Judge Brown said in her latest decision that the Federal Trade Commission Act grants the FTC “some authority to promulgate rules to preclude unfair methods of competition,” but she also said the FTC “lacks the authority to creative substantive rules.”

Our Take: The FTC can appeal this latest judicial ruling, particularly in light of another federal judge’s ruling last month, in which the judge sided with the FTC.

In that case, Judge Kelley Hodge of the U.S. District Court for the Eastern District of Pennsylvania said the plaintiff, a tree service company, failed to show that the noncompete ban would cause irreparable harm or that the ban exceeds the FTC’s statutory authority.

Judge Hodge issued her ruling 20 days after Judge Brown’s decision in July to temporarily block the ban.

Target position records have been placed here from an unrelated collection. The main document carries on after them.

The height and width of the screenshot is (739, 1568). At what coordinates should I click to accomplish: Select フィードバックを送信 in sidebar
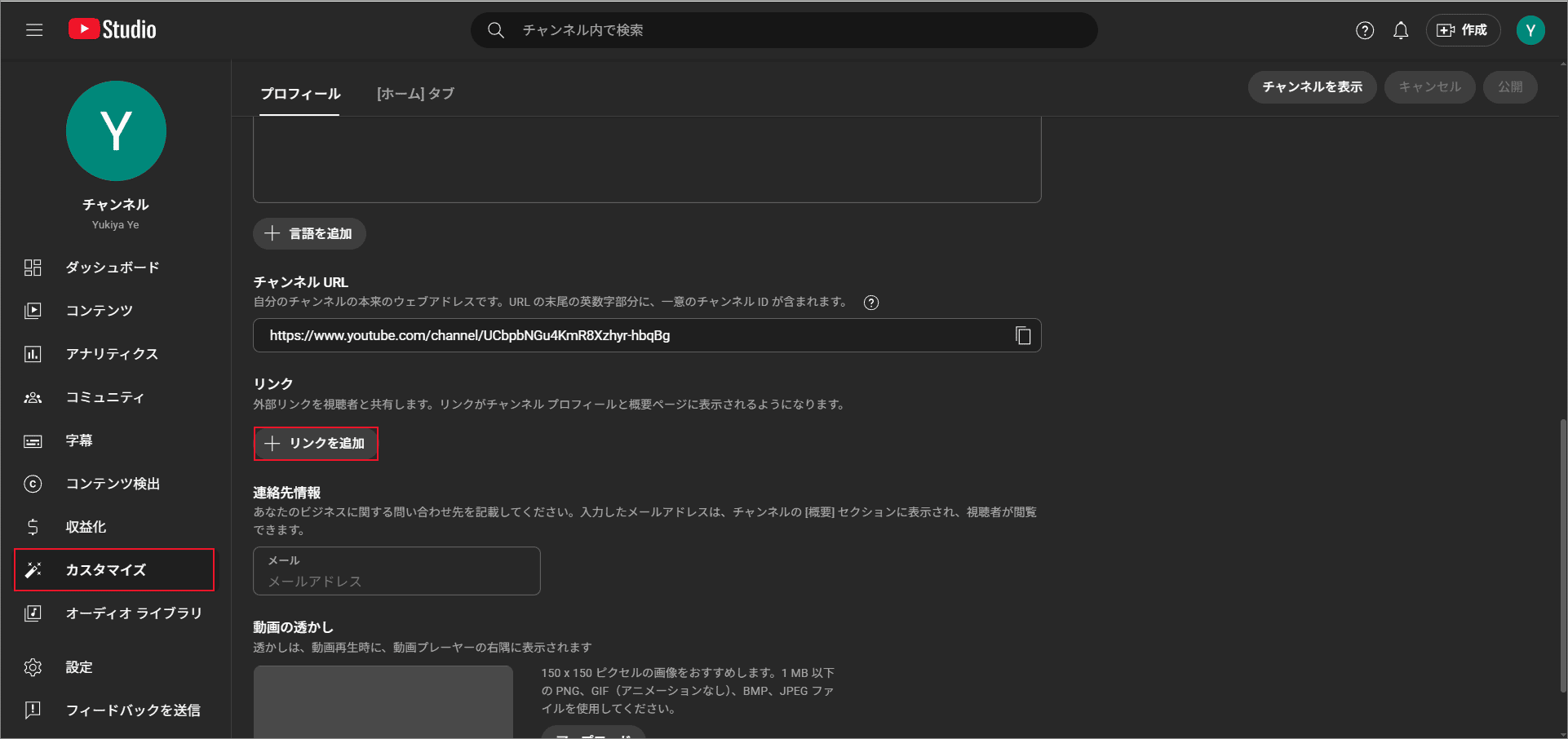(x=133, y=710)
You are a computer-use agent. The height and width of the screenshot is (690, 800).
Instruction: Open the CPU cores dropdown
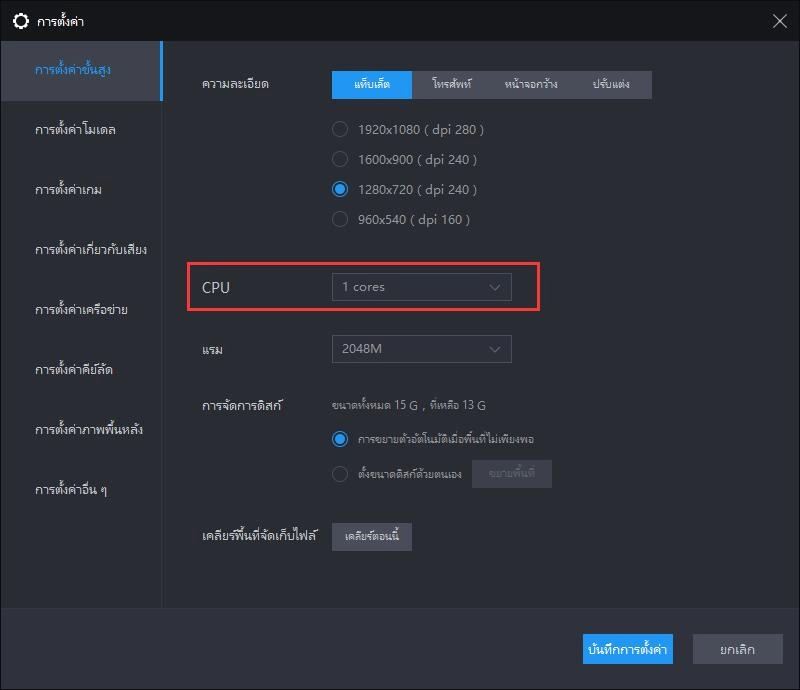[x=422, y=287]
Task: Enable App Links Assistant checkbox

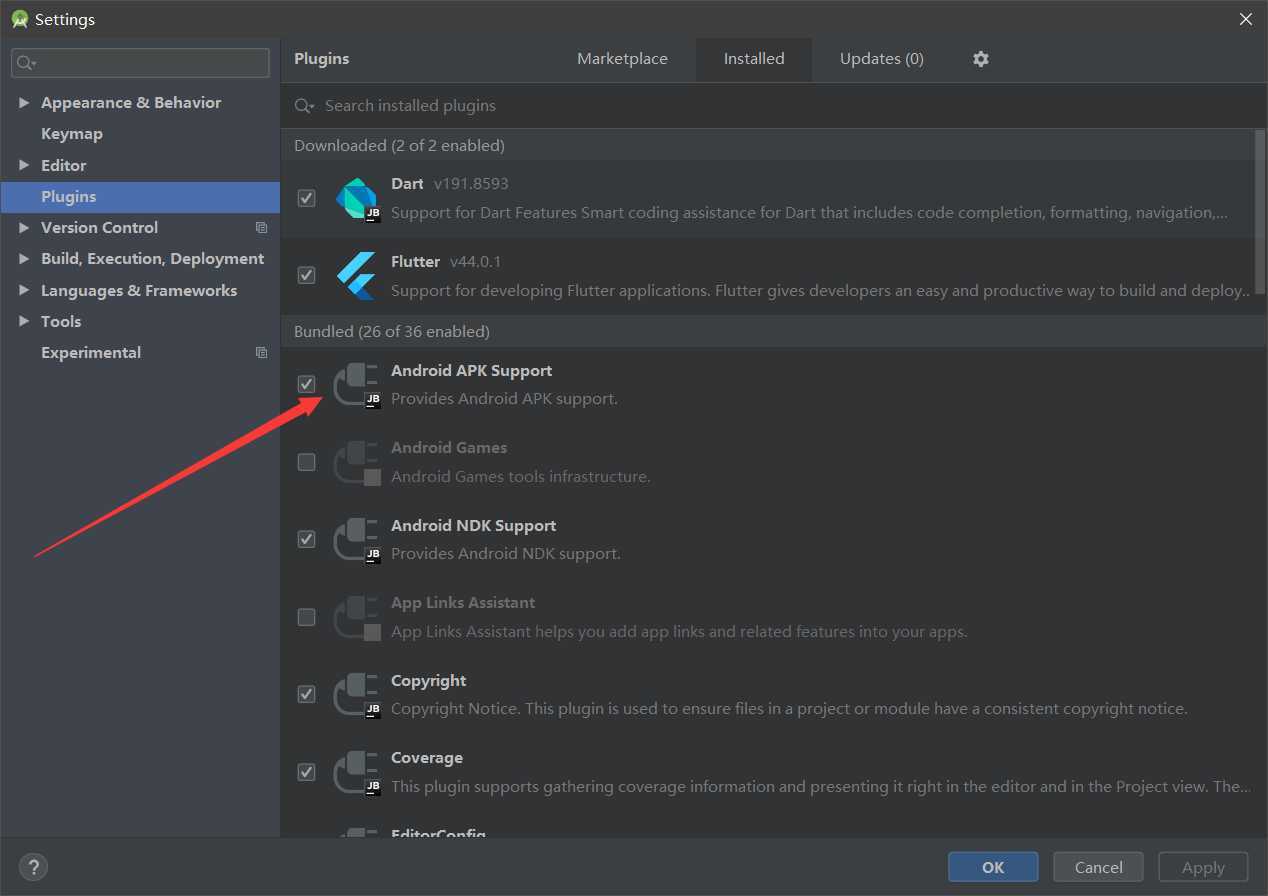Action: [x=307, y=617]
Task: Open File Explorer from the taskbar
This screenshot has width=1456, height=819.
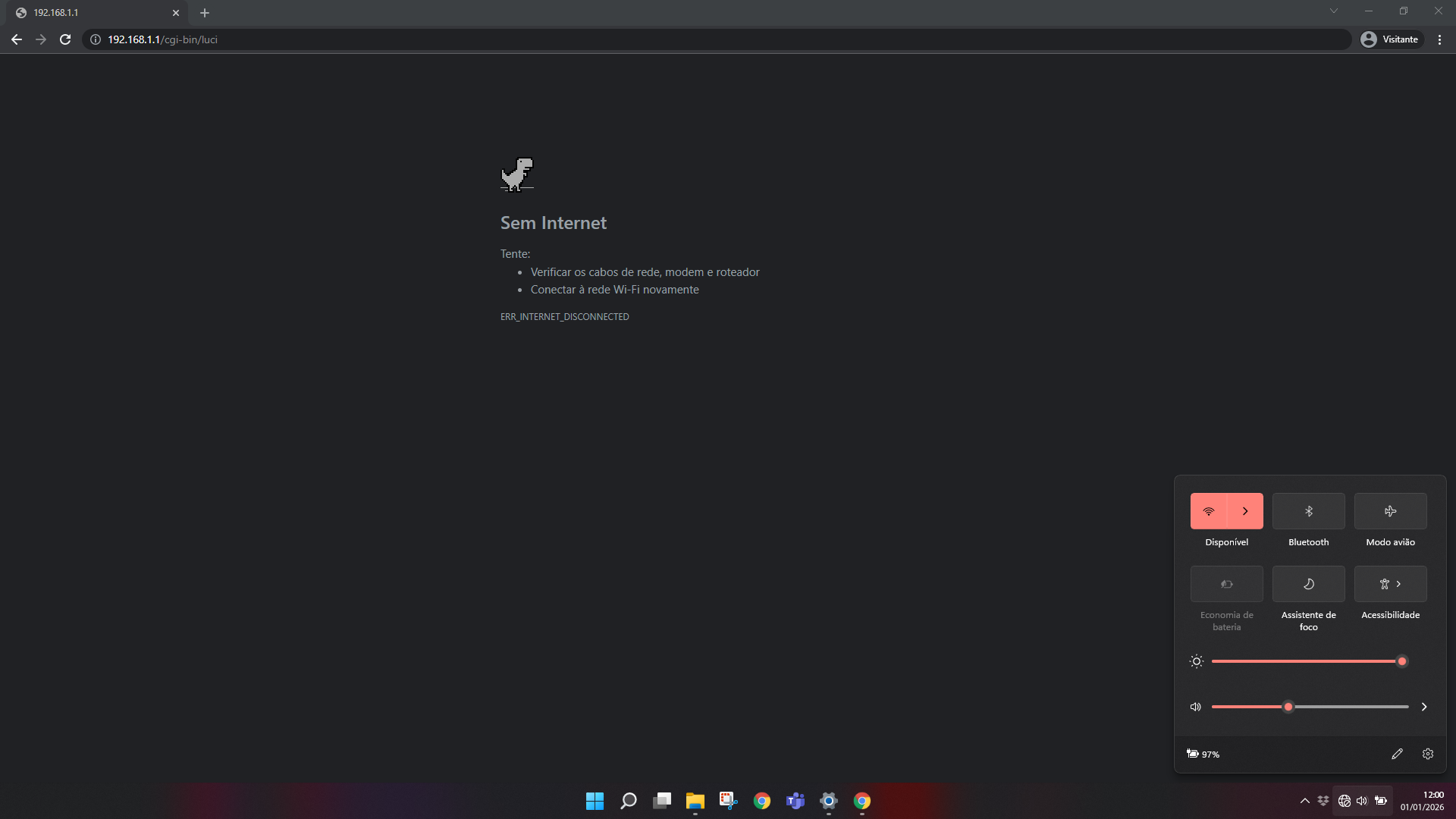Action: tap(695, 801)
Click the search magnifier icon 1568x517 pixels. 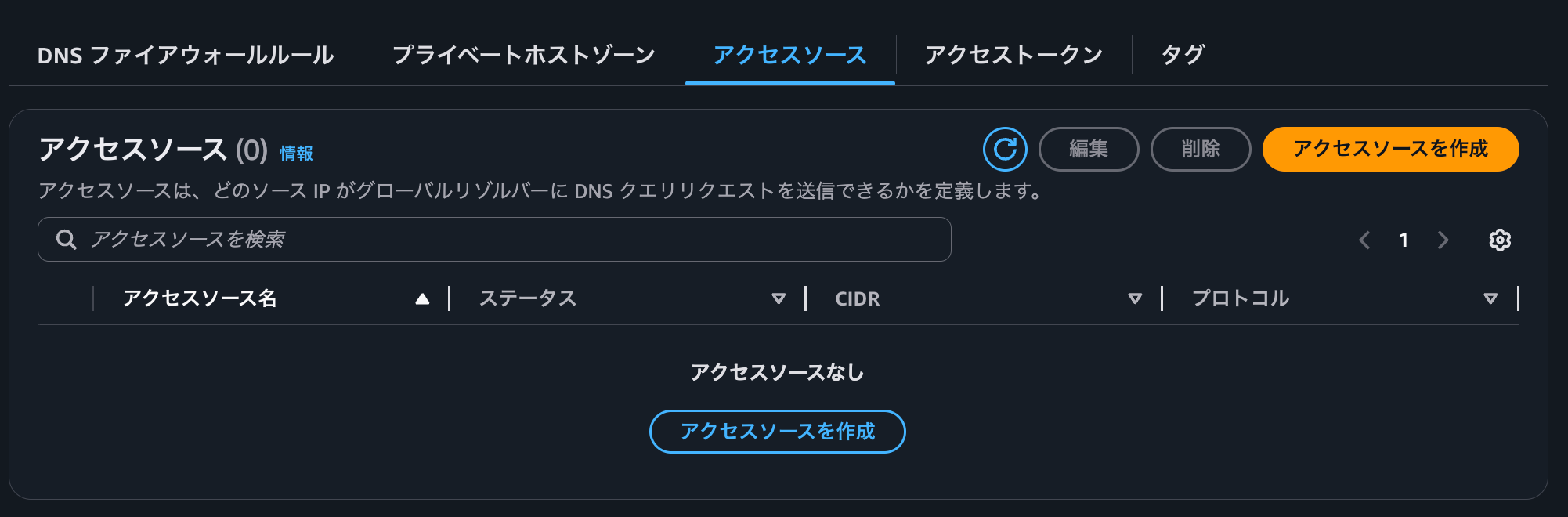coord(65,239)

Like Judge Brown did in her most recent ruling, Judge Hodge cited the text of the Federal Trade Commission Act — though she interpreted the law somewhat differently, ruling that it does not prohibit the FTC from issuing substantive rules such as the ban on noncompete agreements.

“The plain text of the statute provides no express limitations on the FTC’s rulemaking authority and the Court will not read in such limitations,” Judge Hodge stated in her ruling, according to HR Dive.

Even if the FTC does not appeal the permanent injunction, a spokeswoman for the agency, Victoria Graham, said Judge Brown’s latest decision does not prevent regulators from taking action on overly restrictive noncompete agreements on a case-by-case basis.